Whatever variations a specific product requires of its biomanufacturing process, all biologics must go through a series of well-documented stages with increasing regulatory stringency. Under the 21st-century regulatory paradigm, bioprocesses must be engineered to produce high-quality products by design. New technologies such as single-use systems and components, continuous processing options, and design of experiments are helping process engineers rise to that challenge through process optimization.
Protein Expression
Animal Cells: Mammalian cell lines — especially from Chinese hamster ovary (CHO) cells — are the dominant expression system in biopharmaceutical manufacturing (2). They can express correctly formed human proteins with complicated posttranslational modifications that are essential to their biological function. Insect cells have utility especially in vaccine production by means of the baculovirus expression vector system (BEVS) for transient protein expression. New viral vaccines are being made using the BEVS, although influenza vaccine makers are transitioning from egg-based methods of virus production to culture of mammalian cells. Some amazing scientific and technological advance- ments have led to high-expressing animal cell lines and culture systems (3). For example, cell-line engineering has taken monoclonal antibody (MAb) expression titers from hundreds of milligrams to several grams per liter of culture through a number of mechanisms. Selection markers and clone-picking instruments help developers identify the best cells to passage into master and working cell banks. Transient transfection in mammalian cells speeds early development by quickly making enough product to test (4). And small-scale studies help optimize the best growth media and supplements for healthy, productive cultures.

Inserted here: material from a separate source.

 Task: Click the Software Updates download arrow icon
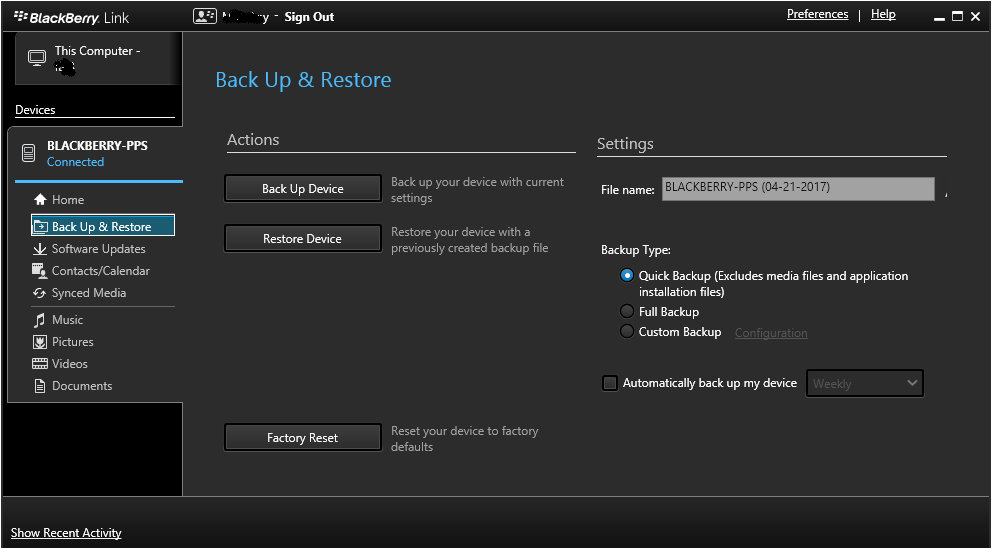pyautogui.click(x=40, y=249)
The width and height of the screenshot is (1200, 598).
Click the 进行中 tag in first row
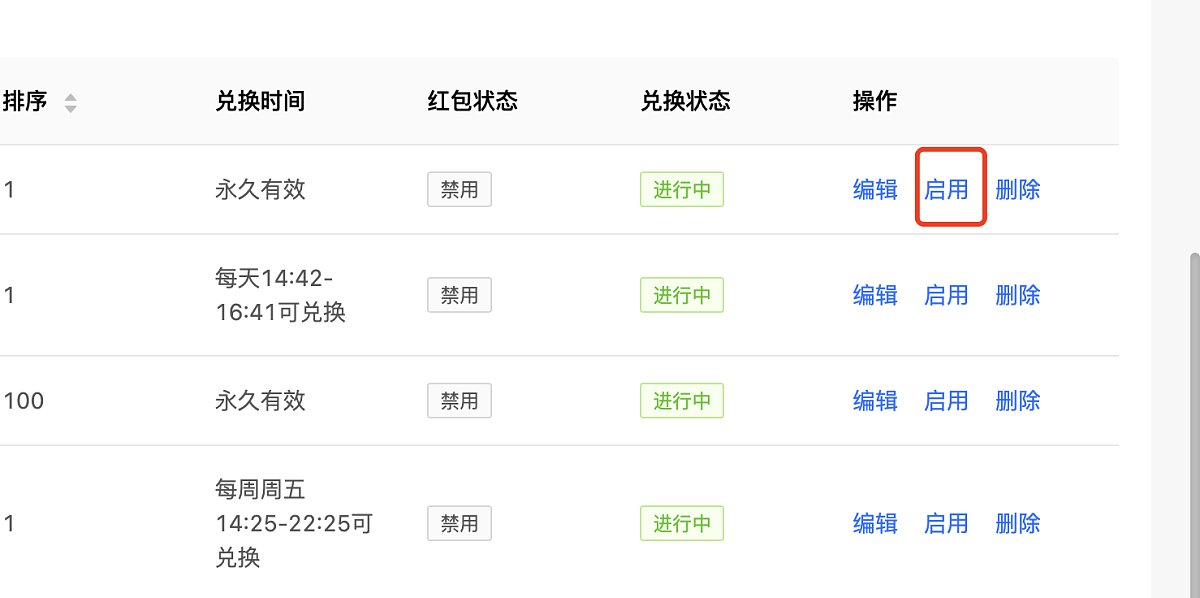pos(682,189)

Microorganisms: Microbial fermentation for protein production has also been improved in the 21st century. Escherichia coli is the most prominent expression system after CHO cells (5). But some up-and-coming options include Pseudomonas fluorescens. Yeast expression platforms are also attractive because of their well-defined genetic properties, ease of genetic manipulation, and simple fermentation processes that promote rapid growth rates. As eukaryotes, they can perform some posttranslational modifications that other microbes cannot.
Culture Media and Supplements: No matter what kind of cells are being cultured, it’s best for regulatory compliance to use serum-free, protein-free, chemically defined, or other types of media that do not come from animal sources. This provides several advantages in bioprocessing: defined composition, reduced contamination risk, and lower costs. But these culture media often require supplementation with special ingredients that have particular functions as cell nutrients. Media were supplied in liquid form early in biotech’s history, but over time as companies scaled up to larger facilities, powdered media grew in popularity. Special media preparation efforts were worth the space savings in storage. However, in recent years more companies are going back to liquid media supplied on demand — particularly as upstream improvements make it possible to produce more protein in smaller cultures (6, 7).
Production Hardware
A high-quality product begins with efficient upstream process equipment. Whether glass, stainless steel, or polymer-based, bioreactors are the core of the production suite. In recent years, we’ve seen the full acceptance of disposables here, especially for seed-train and smaller-scale production. And with increasing expression titers and culture densities, extremely large-scale equipment may be a thing of the past. Most plants today combine sophisticated single-use components with stainless steel equipment. Biotech facilities of the future appear poised to have smaller footprints with flexibility and “just-in-time” production in mind.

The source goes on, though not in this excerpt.